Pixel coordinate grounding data
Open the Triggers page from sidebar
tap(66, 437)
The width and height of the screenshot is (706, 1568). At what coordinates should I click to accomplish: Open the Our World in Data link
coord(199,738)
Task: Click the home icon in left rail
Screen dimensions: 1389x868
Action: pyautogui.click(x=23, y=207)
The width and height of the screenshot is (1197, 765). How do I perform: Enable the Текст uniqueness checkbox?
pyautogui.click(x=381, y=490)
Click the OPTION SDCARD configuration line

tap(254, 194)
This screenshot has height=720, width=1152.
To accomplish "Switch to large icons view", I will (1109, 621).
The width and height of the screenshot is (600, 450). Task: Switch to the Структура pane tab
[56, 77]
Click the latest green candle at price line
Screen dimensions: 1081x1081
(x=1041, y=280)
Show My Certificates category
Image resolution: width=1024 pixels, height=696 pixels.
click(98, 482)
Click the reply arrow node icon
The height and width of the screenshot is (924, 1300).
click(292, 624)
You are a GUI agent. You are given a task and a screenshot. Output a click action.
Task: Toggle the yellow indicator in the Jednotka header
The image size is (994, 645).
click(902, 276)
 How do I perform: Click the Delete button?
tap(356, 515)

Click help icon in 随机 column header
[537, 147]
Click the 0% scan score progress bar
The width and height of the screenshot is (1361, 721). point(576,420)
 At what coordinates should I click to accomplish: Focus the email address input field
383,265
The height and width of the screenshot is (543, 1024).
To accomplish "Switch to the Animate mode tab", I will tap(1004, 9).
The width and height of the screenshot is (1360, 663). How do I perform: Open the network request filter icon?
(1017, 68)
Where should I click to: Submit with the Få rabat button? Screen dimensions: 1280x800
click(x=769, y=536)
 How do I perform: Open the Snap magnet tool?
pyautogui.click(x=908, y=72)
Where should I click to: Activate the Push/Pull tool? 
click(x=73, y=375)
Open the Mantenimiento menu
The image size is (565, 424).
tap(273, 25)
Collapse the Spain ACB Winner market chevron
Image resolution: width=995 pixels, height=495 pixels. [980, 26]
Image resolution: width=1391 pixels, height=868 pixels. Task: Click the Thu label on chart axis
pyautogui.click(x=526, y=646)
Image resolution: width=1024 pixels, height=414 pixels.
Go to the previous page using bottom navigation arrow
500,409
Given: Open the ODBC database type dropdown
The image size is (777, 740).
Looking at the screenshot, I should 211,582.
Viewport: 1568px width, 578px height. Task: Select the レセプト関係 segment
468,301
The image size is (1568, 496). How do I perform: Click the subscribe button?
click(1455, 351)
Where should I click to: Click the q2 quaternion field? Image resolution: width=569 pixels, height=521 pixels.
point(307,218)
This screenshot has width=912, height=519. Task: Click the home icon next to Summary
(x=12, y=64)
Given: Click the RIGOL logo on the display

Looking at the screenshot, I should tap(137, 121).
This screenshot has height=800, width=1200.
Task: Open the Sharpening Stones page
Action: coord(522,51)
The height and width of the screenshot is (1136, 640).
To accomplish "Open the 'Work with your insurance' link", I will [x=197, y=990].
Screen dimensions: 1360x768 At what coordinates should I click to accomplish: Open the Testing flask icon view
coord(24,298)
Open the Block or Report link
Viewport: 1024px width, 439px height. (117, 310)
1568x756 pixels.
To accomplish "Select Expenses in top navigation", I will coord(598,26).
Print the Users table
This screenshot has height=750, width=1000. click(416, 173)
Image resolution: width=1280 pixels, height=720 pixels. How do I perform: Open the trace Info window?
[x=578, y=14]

# [WORK TASK]
Would you please copy out every line of the data exactly?

# [YOUR RESPONSE]
Open the Triggers page from sidebar
tap(66, 437)
The width and height of the screenshot is (706, 1568). At what coordinates should I click to accomplish: Open the Our World in Data link
coord(199,738)
Task: Click the home icon in left rail
Screen dimensions: 1389x868
Action: pyautogui.click(x=23, y=207)
The width and height of the screenshot is (1197, 765). How do I perform: Enable the Текст uniqueness checkbox?
pyautogui.click(x=381, y=490)
Click the OPTION SDCARD configuration line

tap(254, 194)
This screenshot has height=720, width=1152.
To accomplish "Switch to large icons view", I will (1109, 621).
The width and height of the screenshot is (600, 450). Task: Switch to the Структура pane tab
[56, 77]
Click the latest green candle at price line
Screen dimensions: 1081x1081
(x=1041, y=280)
Show My Certificates category
Image resolution: width=1024 pixels, height=696 pixels.
click(98, 482)
Click the reply arrow node icon
The height and width of the screenshot is (924, 1300).
click(292, 624)
You are a GUI agent. You are given a task and a screenshot. Output a click action.
Task: Toggle the yellow indicator in the Jednotka header
The image size is (994, 645).
click(902, 276)
 How do I perform: Click the Delete button?
tap(356, 515)

Click help icon in 随机 column header
[537, 147]
Click the 0% scan score progress bar
The width and height of the screenshot is (1361, 721). point(576,420)
 At what coordinates should I click to accomplish: Focus the email address input field
383,265
The height and width of the screenshot is (543, 1024).
To accomplish "Switch to the Animate mode tab", I will tap(1004, 9).
The width and height of the screenshot is (1360, 663). How do I perform: Open the network request filter icon?
(1017, 68)
Where should I click to: Submit with the Få rabat button? Screen dimensions: 1280x800
click(x=769, y=536)
 How do I perform: Open the Snap magnet tool?
pyautogui.click(x=908, y=72)
Where should I click to: Activate the Push/Pull tool? 
click(x=73, y=375)
Open the Mantenimiento menu
The image size is (565, 424).
tap(273, 25)
Collapse the Spain ACB Winner market chevron
Image resolution: width=995 pixels, height=495 pixels. [980, 26]
Image resolution: width=1391 pixels, height=868 pixels. Task: Click the Thu label on chart axis
pyautogui.click(x=526, y=646)
Image resolution: width=1024 pixels, height=414 pixels.
Go to the previous page using bottom navigation arrow
500,409
Given: Open the ODBC database type dropdown
The image size is (777, 740).
Looking at the screenshot, I should 211,582.
Viewport: 1568px width, 578px height. Task: Select the レセプト関係 segment
468,301
The image size is (1568, 496). How do I perform: Click the subscribe button?
click(1455, 351)
Where should I click to: Click the q2 quaternion field? Image resolution: width=569 pixels, height=521 pixels.
point(307,218)
This screenshot has width=912, height=519. Task: Click the home icon next to Summary
(x=12, y=64)
Given: Click the RIGOL logo on the display

Looking at the screenshot, I should tap(137, 121).
This screenshot has height=800, width=1200.
Task: Open the Sharpening Stones page
Action: coord(522,51)
The height and width of the screenshot is (1136, 640).
To accomplish "Open the 'Work with your insurance' link", I will [x=197, y=990].
Screen dimensions: 1360x768 At what coordinates should I click to accomplish: Open the Testing flask icon view
coord(24,298)
Open the Block or Report link
Viewport: 1024px width, 439px height. (117, 310)
1568x756 pixels.
To accomplish "Select Expenses in top navigation", I will coord(598,26).
Print the Users table
This screenshot has height=750, width=1000. click(416, 173)
Image resolution: width=1280 pixels, height=720 pixels. How do I perform: Open the trace Info window?
[x=578, y=14]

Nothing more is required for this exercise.